* [Records supplied]:
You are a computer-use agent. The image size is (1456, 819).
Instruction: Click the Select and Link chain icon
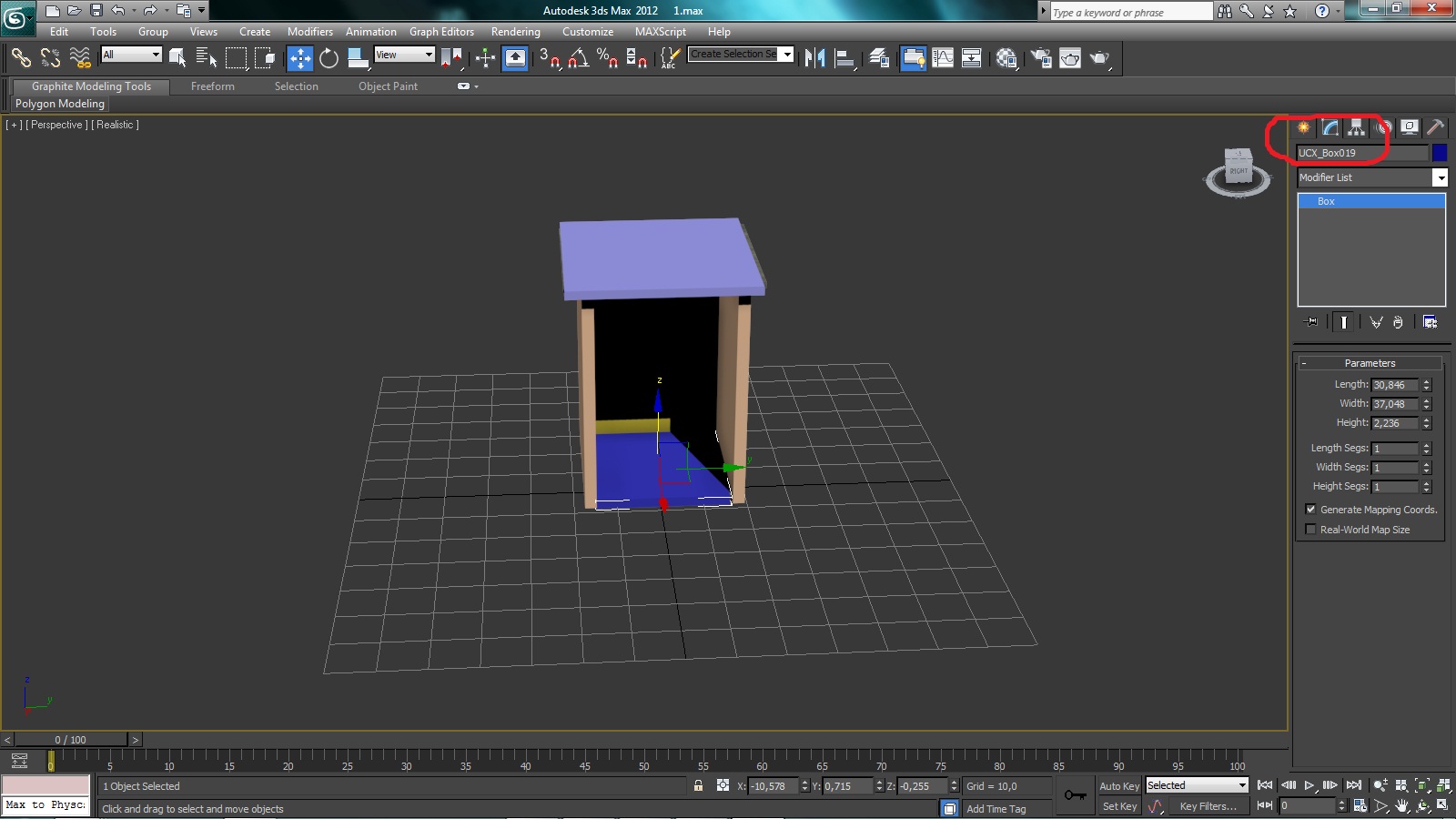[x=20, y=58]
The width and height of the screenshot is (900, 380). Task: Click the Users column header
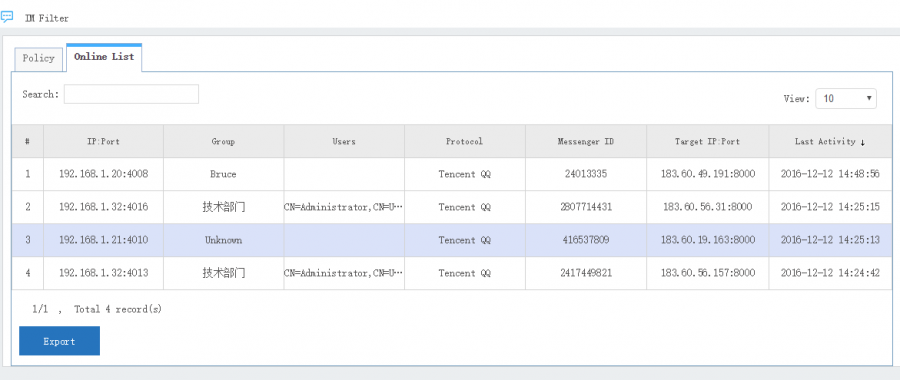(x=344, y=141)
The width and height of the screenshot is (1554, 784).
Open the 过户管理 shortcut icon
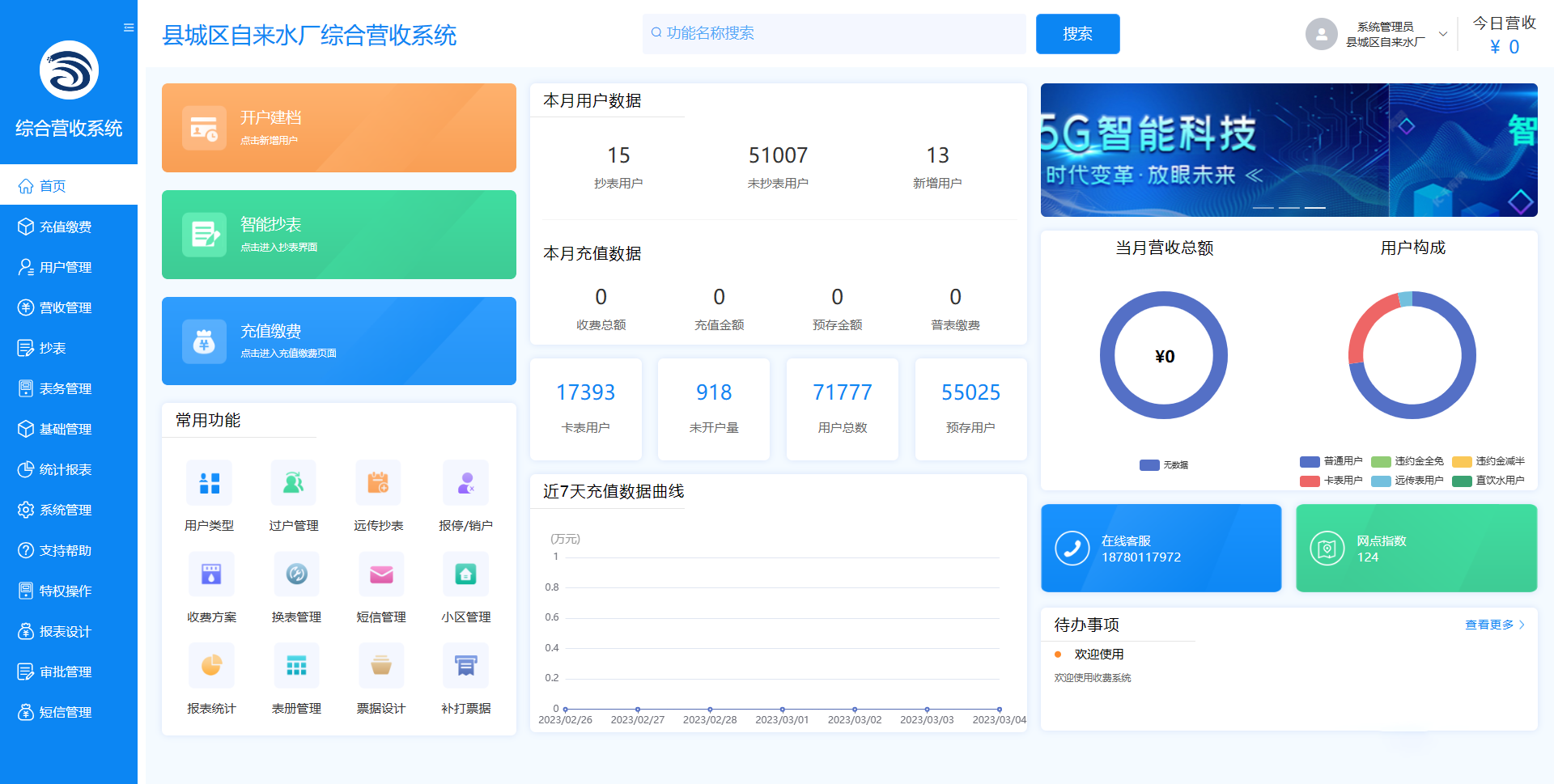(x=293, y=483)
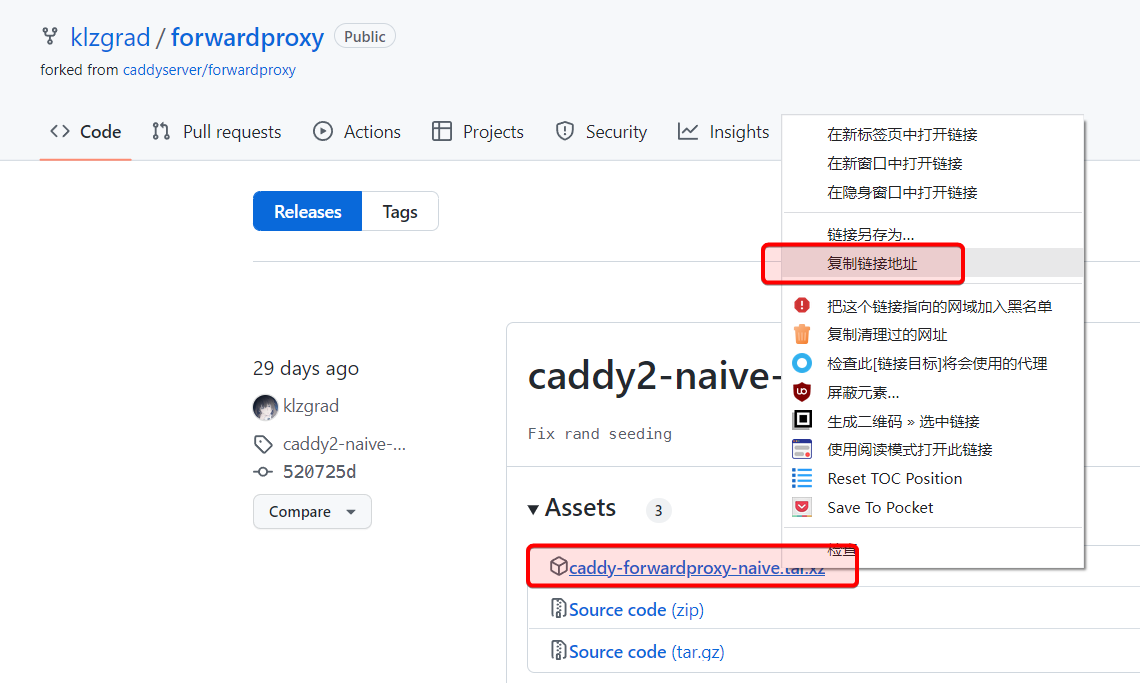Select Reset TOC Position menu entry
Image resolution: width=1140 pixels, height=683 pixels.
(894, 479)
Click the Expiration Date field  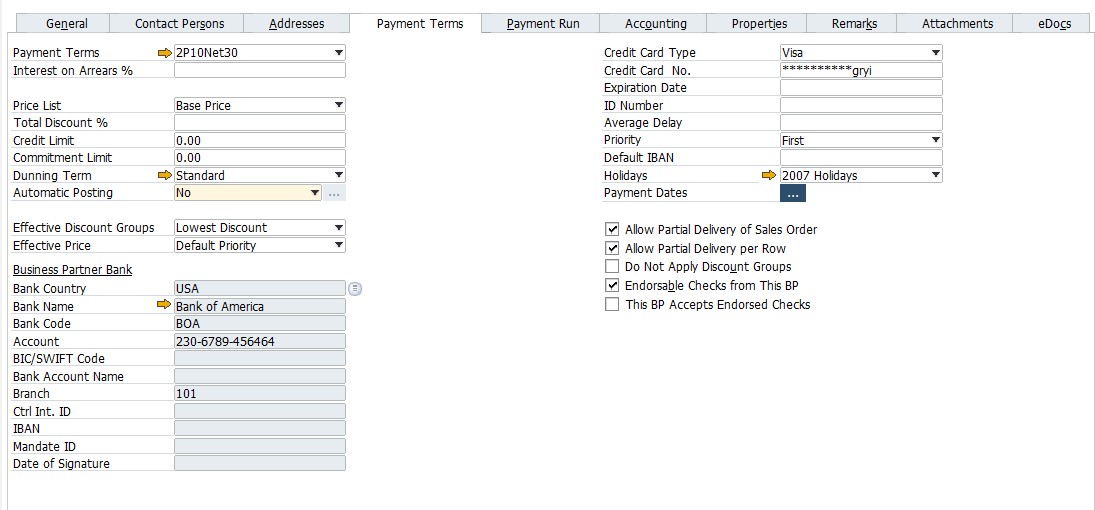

* [Exercise brief]: Could you transcribe exactly the lines from the line containing "Open the 过户管理 shortcut icon" through the final line of the records, both included, and nothing beyond them? The pictures should be left out.

* [Finished exercise]:
Open the 过户管理 shortcut icon
(x=293, y=483)
Select Reset TOC Position menu entry
Image resolution: width=1140 pixels, height=683 pixels.
(894, 479)
Click the Expiration Date field  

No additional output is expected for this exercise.